=== Section Start ===
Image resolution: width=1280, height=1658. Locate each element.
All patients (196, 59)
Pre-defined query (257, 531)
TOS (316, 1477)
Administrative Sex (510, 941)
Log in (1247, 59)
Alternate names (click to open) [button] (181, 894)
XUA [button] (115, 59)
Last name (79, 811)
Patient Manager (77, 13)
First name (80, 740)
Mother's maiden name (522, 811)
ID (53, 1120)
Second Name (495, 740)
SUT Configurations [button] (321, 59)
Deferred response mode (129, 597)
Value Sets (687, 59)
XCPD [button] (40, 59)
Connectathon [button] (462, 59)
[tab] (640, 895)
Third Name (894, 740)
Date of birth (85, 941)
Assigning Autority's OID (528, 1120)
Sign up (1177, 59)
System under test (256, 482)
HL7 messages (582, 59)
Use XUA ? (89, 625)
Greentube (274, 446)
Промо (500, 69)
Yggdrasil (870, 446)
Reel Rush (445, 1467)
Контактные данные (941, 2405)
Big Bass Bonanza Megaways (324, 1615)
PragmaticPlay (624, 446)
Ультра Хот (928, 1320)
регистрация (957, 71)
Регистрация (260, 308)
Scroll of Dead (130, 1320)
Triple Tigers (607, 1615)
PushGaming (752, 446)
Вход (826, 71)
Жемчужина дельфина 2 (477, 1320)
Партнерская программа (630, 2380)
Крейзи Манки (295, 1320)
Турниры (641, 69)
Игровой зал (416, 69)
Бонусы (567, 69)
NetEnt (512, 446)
=== Section End ===
Return only the lines of the records in which the string "button" appears.

Exercise solution:
Alternate names (click to open) [button] (181, 894)
XUA [button] (115, 59)
SUT Configurations [button] (321, 59)
XCPD [button] (40, 59)
Connectathon [button] (462, 59)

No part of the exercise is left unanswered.